Swizzle MXFP8 scales from row-major 2D to F8_128x4 layout.

`_mxfp8_e4m3_quantize_torch(x, is_sf_swizzled_layout=False)` ¶

Naive MXFP8 quantization. For each block of 32 elements along the last dimension, compute a shared e8m0 scale (the biased exponent of the block-wise amax) and quantize each element to float8_e4m3fn.

Returns (quantized_values [same shape, fp8], scales uint8).
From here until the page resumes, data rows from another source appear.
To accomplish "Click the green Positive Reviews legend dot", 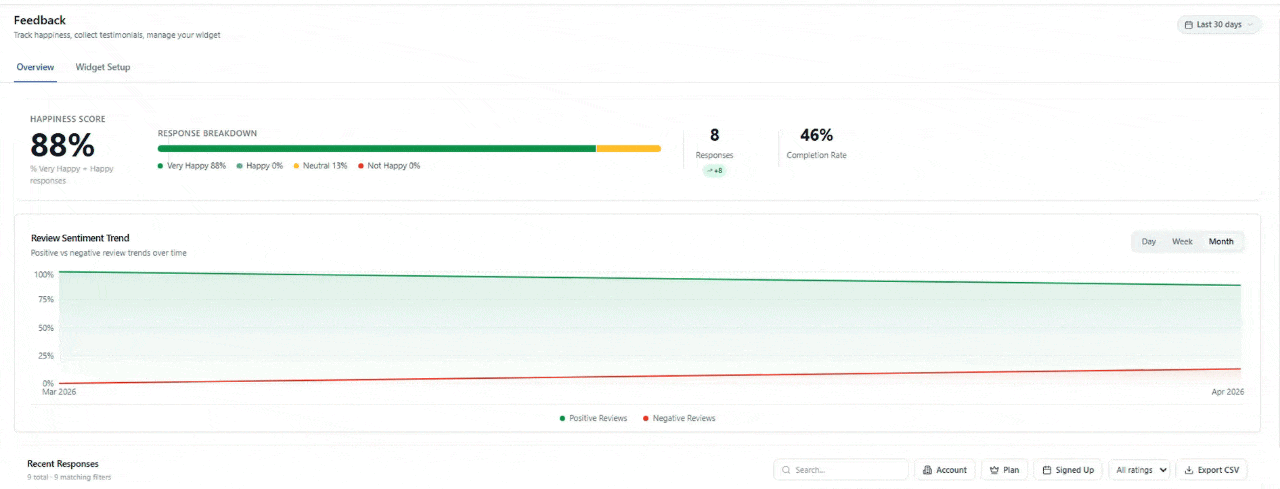I will [x=562, y=418].
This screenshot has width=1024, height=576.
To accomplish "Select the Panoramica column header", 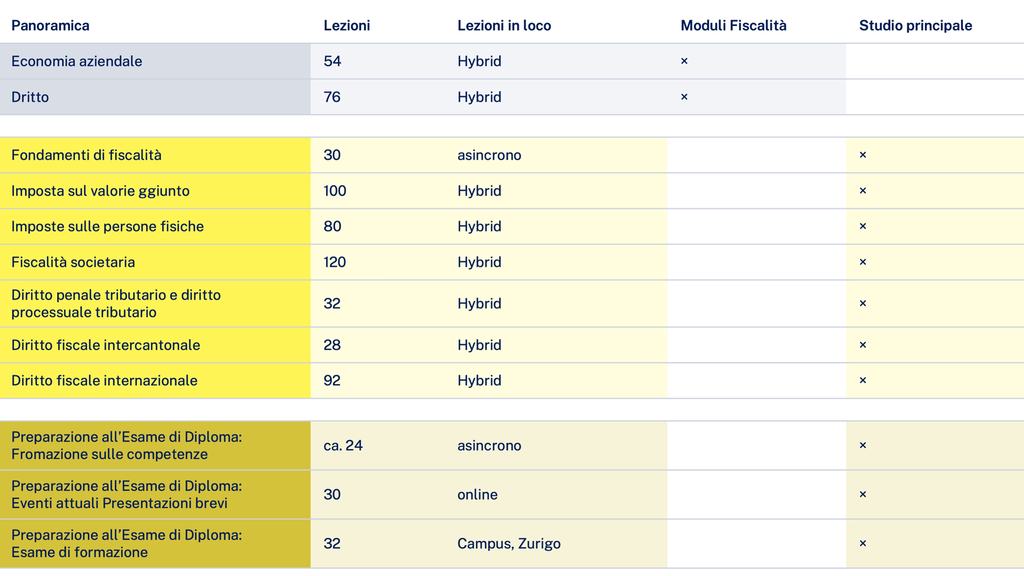I will tap(50, 25).
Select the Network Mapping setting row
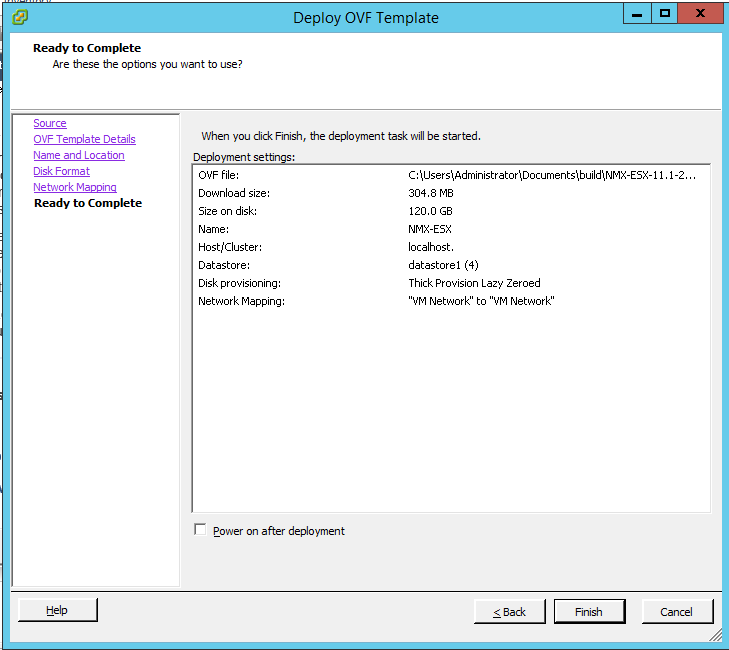 (x=451, y=301)
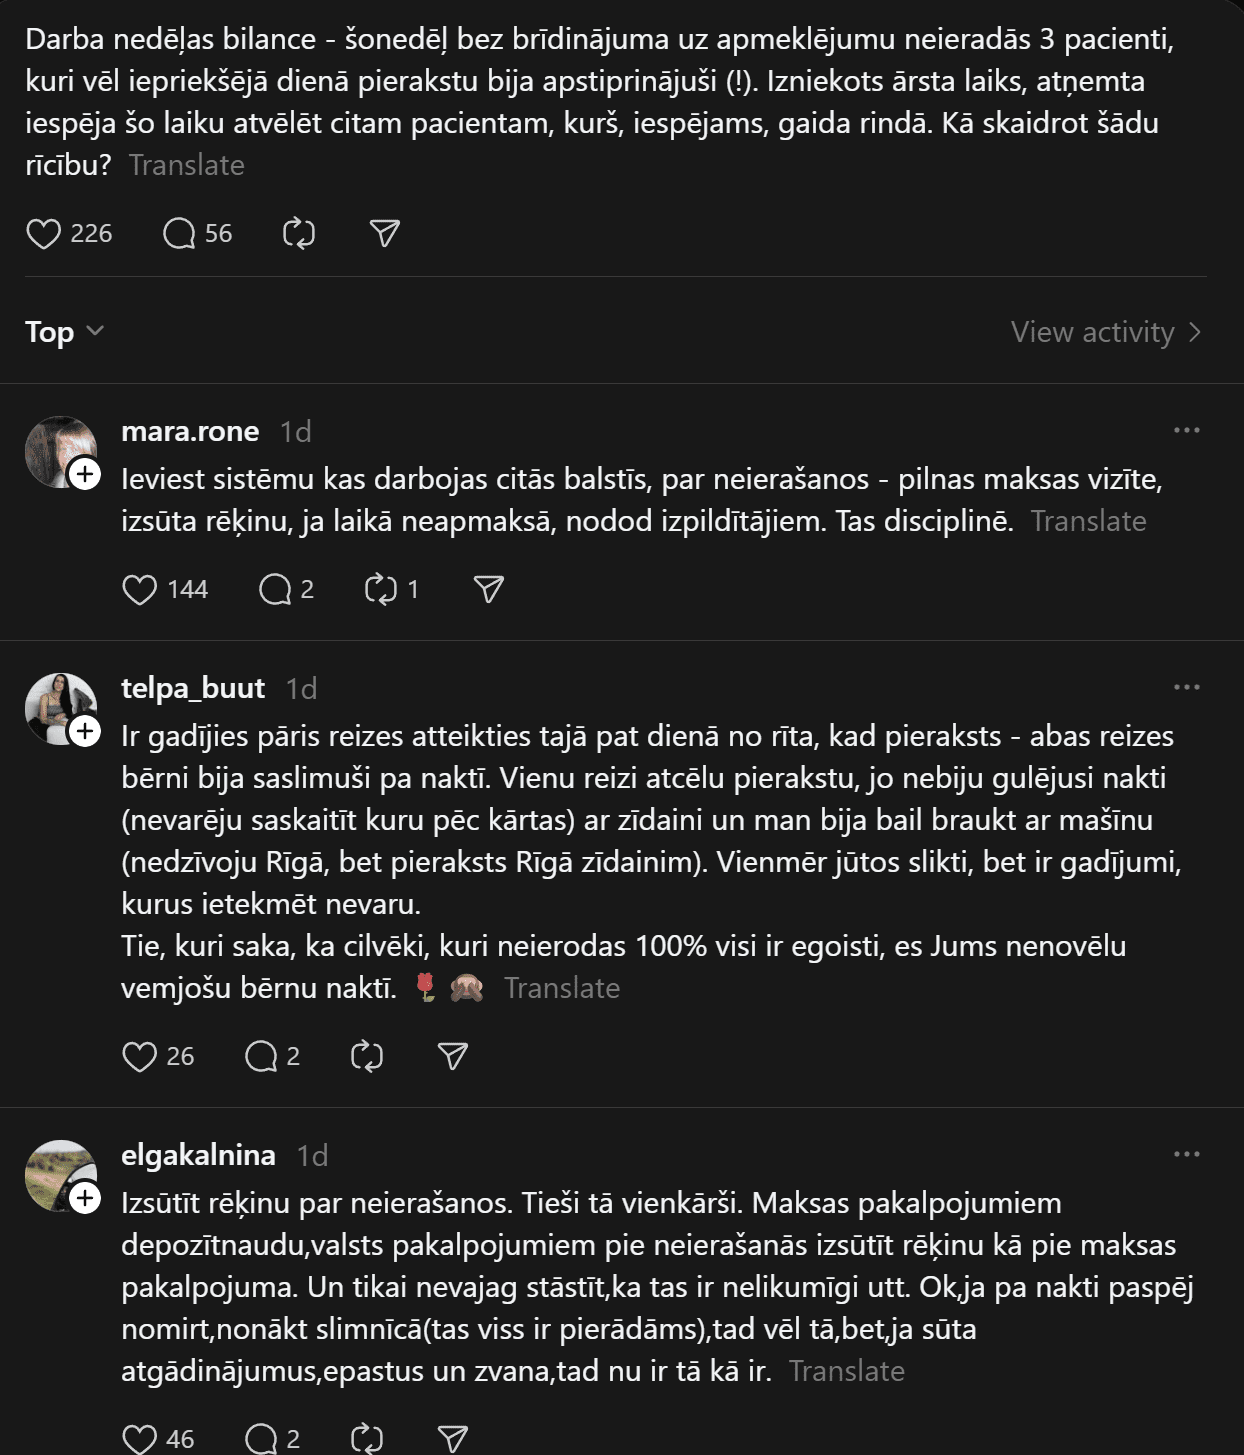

Scale shape depends on is_sf_swizzled_layout: False -> [..., K//32] (row-major 2D) True -> [flat swizzled 1D]

Source code in vllm/model_executor/layers/quantization/utils/mxfp8_utils.py

def _mxfp8_e4m3_quantize_torch(
    x: torch.Tensor,
    is_sf_swizzled_layout: bool = False,
) -> tuple[torch.Tensor, torch.Tensor]:
    """Naive MXFP8 quantization.
    For each block of 32 elements along the last dimension, compute a
    shared e8m0 scale (the biased exponent of the block-wise amax)
    and quantize each element to float8_e4m3fn.

    Returns (quantized_values [same shape, fp8], scales uint8).
    Scale shape depends on is_sf_swizzled_layout:
      False -> [..., K//32]  (row-major 2D)
      True  -> [flat swizzled 1D]
    """
    assert x.shape[-1] % MXFP8_BLOCK_SIZE == 0
    orig_shape = x.shape
    num_blocks = x.shape[-1] // MXFP8_BLOCK_SIZE

    x_fp32 = x.to(torch.float32)
    x_blocked = x_fp32.view(*orig_shape[:-1], num_blocks, MXFP8_BLOCK_SIZE)

    amax = x_blocked.abs().amax(dim=-1)
    amax = amax.clamp(min=torch.finfo(torch.float32).tiny)
    scale_biased = torch.floor(torch.log2(amax)) + 127.0
    scale_biased = scale_biased.clamp(0, 254)
    scales_uint8 = scale_biased.to(torch.uint8)

    descale = torch.exp2(scale_biased - 127.0)
    x_scaled = x_blocked / descale.unsqueeze(-1)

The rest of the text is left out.